Transfield Services, an Australian company that helps run refugee camps on two Pacific islands, denied claims that they were abusing refugees and brushed off calls to end their contracts.
Transfield Services chief executive Grame Hunt said the company had "zero tolerance" for abuse by its staff, Channel News Asia reported.
Transfield has no plans to leave the camps on Nauru and Manus island, chairman Diane Smith-Gander said at the company's annual meeting Wednesday, which at least two protesters disrupted before they were ejected, the Sydney Morning Herald said. As many as 100 more protesters rallied outside the meeting in Sydney.

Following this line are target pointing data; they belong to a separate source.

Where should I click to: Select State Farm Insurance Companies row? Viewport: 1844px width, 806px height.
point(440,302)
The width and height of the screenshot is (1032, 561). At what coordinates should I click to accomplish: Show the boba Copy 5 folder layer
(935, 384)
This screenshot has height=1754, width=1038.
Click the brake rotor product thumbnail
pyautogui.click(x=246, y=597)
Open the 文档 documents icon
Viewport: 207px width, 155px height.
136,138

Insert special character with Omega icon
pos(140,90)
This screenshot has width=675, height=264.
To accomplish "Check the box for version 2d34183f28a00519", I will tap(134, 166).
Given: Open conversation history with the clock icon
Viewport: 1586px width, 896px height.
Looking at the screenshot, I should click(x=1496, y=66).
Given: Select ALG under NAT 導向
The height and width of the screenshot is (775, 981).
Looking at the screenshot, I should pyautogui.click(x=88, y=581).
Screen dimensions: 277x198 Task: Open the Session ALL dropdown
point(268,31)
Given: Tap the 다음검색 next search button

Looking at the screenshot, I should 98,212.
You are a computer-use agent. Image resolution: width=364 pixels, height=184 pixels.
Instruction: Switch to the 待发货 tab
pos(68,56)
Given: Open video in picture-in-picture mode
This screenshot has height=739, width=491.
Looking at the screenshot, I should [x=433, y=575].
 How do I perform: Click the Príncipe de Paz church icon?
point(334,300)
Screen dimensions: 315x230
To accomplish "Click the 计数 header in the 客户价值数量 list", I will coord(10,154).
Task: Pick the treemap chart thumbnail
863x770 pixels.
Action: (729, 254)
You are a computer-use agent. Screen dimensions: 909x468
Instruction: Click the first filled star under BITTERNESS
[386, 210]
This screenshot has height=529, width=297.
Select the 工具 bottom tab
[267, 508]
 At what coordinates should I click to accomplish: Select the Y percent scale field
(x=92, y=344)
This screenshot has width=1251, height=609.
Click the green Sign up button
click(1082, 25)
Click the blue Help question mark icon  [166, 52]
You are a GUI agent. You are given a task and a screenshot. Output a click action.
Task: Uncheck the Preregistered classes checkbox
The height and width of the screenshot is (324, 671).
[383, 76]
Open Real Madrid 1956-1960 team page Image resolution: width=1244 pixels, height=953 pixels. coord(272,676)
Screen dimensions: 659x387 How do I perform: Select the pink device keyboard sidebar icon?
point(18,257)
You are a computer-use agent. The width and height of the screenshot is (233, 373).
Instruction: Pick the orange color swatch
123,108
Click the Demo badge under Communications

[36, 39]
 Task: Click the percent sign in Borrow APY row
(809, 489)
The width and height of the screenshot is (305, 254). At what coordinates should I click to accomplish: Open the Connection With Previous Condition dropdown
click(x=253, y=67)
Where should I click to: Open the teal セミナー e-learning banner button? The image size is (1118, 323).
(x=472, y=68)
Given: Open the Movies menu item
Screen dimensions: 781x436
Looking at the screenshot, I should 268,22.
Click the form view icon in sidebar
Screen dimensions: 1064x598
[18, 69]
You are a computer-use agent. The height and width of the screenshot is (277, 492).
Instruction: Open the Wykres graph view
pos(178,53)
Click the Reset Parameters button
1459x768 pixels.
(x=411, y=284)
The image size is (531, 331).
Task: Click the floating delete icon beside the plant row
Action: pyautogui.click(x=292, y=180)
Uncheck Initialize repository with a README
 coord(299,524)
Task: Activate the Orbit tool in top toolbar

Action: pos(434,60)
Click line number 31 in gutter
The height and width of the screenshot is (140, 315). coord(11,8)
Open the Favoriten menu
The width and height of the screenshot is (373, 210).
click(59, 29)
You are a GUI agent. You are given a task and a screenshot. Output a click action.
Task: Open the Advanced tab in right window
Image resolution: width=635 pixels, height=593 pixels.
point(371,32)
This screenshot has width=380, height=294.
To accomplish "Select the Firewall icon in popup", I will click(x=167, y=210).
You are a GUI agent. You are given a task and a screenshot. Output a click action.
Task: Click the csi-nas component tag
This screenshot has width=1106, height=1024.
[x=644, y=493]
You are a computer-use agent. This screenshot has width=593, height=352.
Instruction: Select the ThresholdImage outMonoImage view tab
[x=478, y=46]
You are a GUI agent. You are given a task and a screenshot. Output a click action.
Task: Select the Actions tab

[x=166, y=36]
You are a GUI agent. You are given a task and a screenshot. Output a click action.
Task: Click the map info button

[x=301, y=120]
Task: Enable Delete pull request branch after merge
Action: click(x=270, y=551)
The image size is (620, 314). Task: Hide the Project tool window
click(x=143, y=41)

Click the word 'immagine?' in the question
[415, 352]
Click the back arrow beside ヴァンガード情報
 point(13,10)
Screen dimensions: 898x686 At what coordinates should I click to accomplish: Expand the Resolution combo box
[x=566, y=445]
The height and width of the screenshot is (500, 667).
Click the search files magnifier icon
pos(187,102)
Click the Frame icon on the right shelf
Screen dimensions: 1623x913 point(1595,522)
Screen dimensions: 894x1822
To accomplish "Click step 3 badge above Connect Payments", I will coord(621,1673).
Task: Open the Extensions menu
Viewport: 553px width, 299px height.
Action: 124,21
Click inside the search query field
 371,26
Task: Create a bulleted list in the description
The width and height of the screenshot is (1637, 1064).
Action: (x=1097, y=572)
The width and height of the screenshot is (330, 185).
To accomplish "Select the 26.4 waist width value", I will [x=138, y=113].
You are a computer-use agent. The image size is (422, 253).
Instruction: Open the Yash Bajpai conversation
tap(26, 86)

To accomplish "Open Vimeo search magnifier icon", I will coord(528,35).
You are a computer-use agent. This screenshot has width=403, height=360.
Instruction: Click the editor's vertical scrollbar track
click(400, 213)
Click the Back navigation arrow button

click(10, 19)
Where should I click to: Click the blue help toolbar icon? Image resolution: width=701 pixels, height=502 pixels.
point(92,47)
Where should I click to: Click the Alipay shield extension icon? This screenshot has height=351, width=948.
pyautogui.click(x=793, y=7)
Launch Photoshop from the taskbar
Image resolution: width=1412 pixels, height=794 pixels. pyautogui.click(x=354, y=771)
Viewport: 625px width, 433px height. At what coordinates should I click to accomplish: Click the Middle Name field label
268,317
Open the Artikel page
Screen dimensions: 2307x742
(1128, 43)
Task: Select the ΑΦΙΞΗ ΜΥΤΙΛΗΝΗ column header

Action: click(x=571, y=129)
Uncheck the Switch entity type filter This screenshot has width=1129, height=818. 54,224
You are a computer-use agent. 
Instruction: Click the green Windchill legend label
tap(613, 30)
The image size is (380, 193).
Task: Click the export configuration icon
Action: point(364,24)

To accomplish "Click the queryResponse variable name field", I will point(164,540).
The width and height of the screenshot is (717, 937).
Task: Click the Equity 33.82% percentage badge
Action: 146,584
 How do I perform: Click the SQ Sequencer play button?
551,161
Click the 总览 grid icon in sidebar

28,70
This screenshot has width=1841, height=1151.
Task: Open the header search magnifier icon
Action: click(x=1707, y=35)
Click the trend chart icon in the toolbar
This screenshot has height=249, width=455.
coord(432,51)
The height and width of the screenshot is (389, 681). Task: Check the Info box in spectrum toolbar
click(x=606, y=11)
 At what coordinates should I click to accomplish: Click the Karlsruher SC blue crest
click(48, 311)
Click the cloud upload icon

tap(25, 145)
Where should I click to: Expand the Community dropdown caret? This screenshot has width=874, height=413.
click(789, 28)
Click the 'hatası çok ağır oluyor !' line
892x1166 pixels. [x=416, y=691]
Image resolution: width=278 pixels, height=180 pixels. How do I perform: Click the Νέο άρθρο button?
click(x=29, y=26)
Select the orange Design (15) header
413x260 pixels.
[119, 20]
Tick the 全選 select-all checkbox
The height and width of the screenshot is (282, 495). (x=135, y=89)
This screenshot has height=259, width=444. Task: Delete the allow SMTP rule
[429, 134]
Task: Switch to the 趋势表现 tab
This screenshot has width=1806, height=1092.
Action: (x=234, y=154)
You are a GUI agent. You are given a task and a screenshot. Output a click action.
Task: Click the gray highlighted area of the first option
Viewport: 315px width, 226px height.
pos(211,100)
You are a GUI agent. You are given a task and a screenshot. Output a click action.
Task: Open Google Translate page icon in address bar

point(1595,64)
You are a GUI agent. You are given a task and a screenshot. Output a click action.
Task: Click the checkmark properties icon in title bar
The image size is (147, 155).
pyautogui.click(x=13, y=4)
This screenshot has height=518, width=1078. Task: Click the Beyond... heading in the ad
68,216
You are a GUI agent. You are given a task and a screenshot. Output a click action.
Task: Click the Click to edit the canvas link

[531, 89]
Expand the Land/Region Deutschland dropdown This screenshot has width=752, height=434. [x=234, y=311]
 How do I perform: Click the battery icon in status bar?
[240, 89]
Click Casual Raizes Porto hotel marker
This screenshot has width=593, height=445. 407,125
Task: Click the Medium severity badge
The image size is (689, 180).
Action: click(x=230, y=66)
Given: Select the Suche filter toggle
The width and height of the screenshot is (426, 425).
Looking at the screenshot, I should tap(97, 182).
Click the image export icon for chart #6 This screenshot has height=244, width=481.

The company's 20-month, 1.2 billion Australian dollar ($860 million) contract ends this month and it's in talks for a 5-year, 2.7 billion Australian dollar extension, Channel News Asia said.
Australia received 60,000 refugees from 2010 to 2014, by far the most of any country outside Europe and the U.S., according to the United Nations High Commission for Refugees. Most of them come by boat from from Afghanistan, Sri Lanka, Iraq, Iran and Myanmar, where they claim they were in danger of violence or persecution, according to the BBC.
The politically-sensitive issue -- many Australians oppose giving the refugees asylum, while others say the country should, or protest alleged conditions and abuses in the camps -- came under fire again after a Somali woman said she was raped in Nauru, Channel News Asia said.
On Tuesday, the Philippines rejected a plan for it to take the refugees unless they are transiting to other countries, even if it was tied to Australian financial aid, Sydney Morning Herald reported. Cambodia turned down a similar proposal, the Herald said.